Как только с минарета слышался азан — призыв к молитве, и как только муэдзин произносил слова «Аллах велик», Неби-ага падал на колени на подстеленный коврик и начинал кланяться в сторону Каабы, то есть в сторону Мекки. Это обычно происходило в полдень, когда солнце стояло прямо над головой каждого турка, не давая тени. Эта полуденная молитва, как объяснил ему Неби-ага, называлась огле намаз. Ибн Байко было странно, что надо пять раз в день падать на колени и простираться ниц, где бы ты ни был, но пыл и рвение, с которыми молился управляющий, заставили Петре внимательнее присмотреться к вещам, которые он не понимал. Он размышлял: «Почему надо считать, что это смешно? Если ‘это смешно, то еще смешнее то, что мы зажигаем свечи в наших церквях, высокие подсвечники и шандалы сияют, что тебе золото, а свечки, воткнутые в песок на помин души, похожи на аистов, стоящих на одной ноге, прилетевших, чтобы послушать молитвы за умерших». А то, что Неби-аге приходится вставать с зарей, чтобы не пропустить утренний намаз, казалось ибн Байко заслуживающим самого высокого одобрения, потому что сам он был большой соня, которого пробудить ото сна могла лишь мощная труба — голос его Тодоры.

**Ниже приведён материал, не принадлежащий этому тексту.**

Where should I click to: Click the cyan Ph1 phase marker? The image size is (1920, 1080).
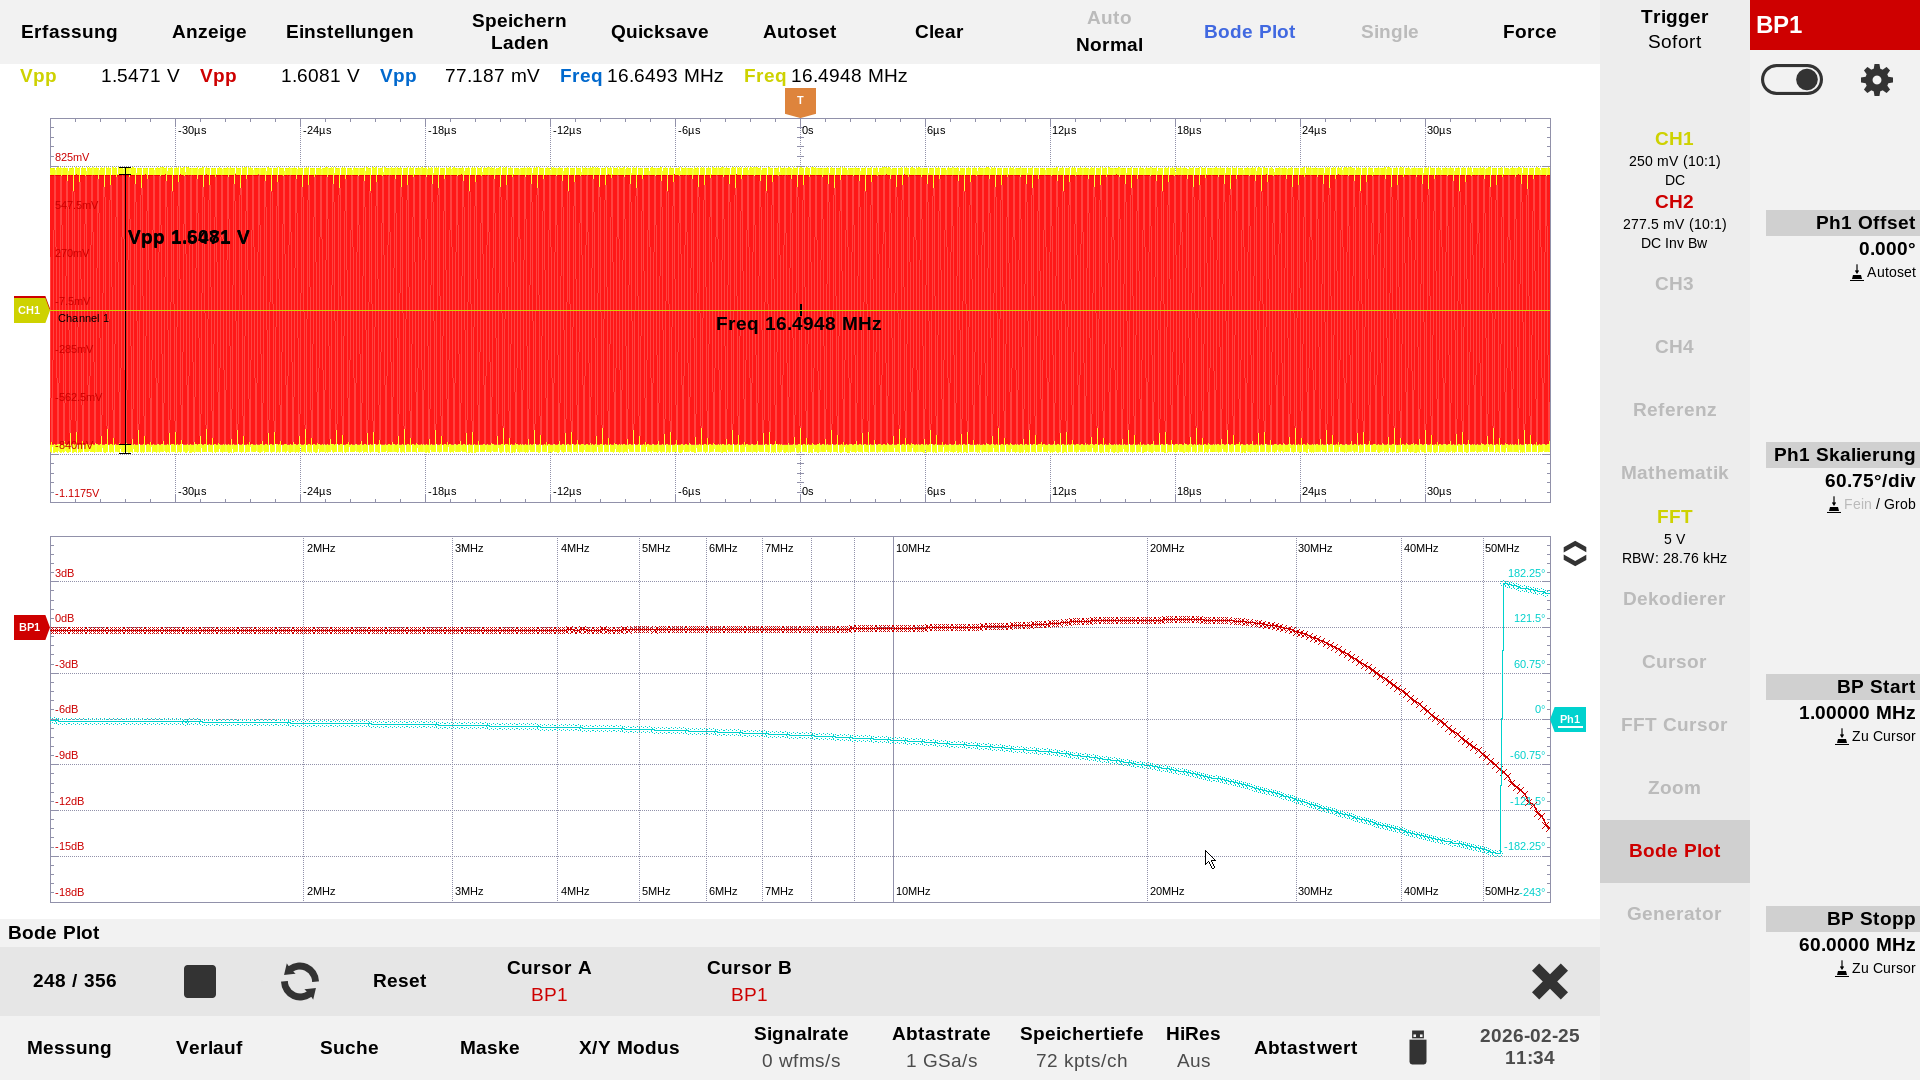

Однажды Петре, засидевшись на работе, увидел, как Неби-ага совершает дневной намаз, и, когда тот объяснил ему, что ближе к вечеру каждый день нужно молиться и в третий раз, ибн Байко подумал, что в таком случае его приятелю придется после этого намаза совершить еще два, прежде чем отойти ко сну. Теперь, когда ибн Байко дома слышал призыв муэдзина к молитве, он поворачивался к Тодоре и многозначительно провозглашал:
«К намазу зовут».
Вечером он ложился спать, но не засыпал, пока не услышит призыв к ночной молитве. Он теперь мог заснуть только после этого, и эта привычка стала, хоть он об этом совсем и не думал, определять новый распорядок его дня и распорядок в доме. Такое его знание словно возвышало его над разными несведущими, а больше всего над Тодорой, которая спала рядом с ним, развалившись на кровати, как корабль, севший на мель. Маленький Байко становился тогда его вечерней путеводной звездой, и Петре, слыша, как он тихонько дышит и возится в колыбели, успокоенно закрывал глаза, наконец-то оказавшись на правильном пути.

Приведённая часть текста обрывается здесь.